● YOUR OBJECTIVE: In the entries below, find each line with the word "save" and pull it out.

----------

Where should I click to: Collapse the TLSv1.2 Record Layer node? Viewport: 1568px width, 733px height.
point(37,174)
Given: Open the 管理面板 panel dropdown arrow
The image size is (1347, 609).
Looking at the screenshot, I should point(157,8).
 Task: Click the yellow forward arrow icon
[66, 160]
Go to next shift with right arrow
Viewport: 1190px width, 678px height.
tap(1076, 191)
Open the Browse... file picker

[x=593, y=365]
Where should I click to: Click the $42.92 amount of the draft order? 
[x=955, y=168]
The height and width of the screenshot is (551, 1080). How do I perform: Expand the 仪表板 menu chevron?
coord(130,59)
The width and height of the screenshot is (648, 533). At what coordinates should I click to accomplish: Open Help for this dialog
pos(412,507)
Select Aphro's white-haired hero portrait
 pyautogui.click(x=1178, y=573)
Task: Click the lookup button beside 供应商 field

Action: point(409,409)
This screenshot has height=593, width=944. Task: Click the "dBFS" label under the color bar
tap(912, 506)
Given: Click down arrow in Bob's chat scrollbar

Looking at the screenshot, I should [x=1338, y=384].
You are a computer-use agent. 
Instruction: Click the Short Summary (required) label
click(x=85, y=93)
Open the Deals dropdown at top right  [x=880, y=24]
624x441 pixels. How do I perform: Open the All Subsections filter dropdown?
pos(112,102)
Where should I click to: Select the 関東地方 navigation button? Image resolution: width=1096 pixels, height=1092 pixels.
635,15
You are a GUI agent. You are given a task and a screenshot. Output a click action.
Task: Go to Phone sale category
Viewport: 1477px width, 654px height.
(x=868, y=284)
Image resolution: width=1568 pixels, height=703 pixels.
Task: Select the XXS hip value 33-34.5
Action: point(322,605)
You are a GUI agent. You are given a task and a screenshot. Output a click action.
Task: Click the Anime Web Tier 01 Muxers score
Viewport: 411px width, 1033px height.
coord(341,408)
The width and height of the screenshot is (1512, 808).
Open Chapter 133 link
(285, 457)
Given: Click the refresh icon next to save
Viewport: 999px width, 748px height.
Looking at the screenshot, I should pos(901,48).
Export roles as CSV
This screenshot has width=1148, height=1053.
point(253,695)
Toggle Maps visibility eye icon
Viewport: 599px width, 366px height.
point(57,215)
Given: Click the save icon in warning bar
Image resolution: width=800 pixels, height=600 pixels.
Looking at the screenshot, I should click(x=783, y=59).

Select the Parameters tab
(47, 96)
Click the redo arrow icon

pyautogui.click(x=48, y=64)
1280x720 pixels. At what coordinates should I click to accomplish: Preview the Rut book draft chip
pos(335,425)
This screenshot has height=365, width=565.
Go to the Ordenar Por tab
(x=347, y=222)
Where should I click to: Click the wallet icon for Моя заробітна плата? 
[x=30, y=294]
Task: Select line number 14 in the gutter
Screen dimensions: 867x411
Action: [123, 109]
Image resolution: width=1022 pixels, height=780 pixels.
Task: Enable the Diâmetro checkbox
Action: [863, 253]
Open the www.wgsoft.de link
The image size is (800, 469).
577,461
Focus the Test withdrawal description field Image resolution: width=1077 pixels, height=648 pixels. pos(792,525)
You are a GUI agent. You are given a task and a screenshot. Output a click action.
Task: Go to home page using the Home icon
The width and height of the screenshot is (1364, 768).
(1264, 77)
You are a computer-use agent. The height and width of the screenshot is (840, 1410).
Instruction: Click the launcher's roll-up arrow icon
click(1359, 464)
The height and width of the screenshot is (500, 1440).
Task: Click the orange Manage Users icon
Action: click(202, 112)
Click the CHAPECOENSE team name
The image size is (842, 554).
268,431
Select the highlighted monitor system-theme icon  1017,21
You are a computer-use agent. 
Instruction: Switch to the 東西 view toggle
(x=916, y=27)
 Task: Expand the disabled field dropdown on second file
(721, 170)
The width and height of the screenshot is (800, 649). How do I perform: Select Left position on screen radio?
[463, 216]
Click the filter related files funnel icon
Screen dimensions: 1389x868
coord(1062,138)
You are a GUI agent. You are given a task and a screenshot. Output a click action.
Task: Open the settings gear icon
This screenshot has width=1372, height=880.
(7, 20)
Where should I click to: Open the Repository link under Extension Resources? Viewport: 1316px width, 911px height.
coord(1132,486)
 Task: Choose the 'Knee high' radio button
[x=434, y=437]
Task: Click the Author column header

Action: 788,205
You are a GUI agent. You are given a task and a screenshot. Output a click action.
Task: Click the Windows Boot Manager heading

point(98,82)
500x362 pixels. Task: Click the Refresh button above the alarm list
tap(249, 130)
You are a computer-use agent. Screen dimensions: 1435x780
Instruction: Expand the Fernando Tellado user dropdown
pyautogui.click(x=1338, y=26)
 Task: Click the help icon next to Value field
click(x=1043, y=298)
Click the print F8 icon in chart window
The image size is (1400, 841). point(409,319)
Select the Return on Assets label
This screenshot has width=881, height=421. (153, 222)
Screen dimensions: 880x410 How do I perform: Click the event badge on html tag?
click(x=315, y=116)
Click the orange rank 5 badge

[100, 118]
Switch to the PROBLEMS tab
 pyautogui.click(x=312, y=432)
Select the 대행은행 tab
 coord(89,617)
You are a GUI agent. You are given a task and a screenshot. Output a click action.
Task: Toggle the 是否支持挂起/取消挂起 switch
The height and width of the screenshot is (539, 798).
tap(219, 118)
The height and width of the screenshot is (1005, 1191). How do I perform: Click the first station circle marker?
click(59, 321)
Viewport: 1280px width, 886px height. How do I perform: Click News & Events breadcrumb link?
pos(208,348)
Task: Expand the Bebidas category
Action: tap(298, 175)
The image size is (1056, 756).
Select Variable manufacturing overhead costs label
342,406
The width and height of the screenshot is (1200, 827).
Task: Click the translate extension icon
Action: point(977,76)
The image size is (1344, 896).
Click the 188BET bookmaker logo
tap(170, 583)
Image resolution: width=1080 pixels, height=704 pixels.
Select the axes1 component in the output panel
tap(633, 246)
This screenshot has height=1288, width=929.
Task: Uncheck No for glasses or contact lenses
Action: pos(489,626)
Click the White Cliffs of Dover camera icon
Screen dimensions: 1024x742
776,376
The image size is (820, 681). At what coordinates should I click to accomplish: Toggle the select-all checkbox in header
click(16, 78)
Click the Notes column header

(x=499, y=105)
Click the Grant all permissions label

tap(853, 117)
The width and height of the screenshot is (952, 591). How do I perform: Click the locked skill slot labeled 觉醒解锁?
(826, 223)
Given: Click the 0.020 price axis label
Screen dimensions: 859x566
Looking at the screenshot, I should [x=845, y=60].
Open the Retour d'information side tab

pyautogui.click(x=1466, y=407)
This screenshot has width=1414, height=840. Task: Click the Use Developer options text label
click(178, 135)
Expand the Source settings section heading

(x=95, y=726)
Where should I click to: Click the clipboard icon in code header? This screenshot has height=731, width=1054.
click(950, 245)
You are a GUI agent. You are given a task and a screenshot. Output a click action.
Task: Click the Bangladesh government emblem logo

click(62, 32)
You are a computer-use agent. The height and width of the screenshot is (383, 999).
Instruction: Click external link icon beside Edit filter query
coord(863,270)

----------

● TASK RESULT:
Given: Click the refresh icon next to save
Given: Click the save icon in warning bar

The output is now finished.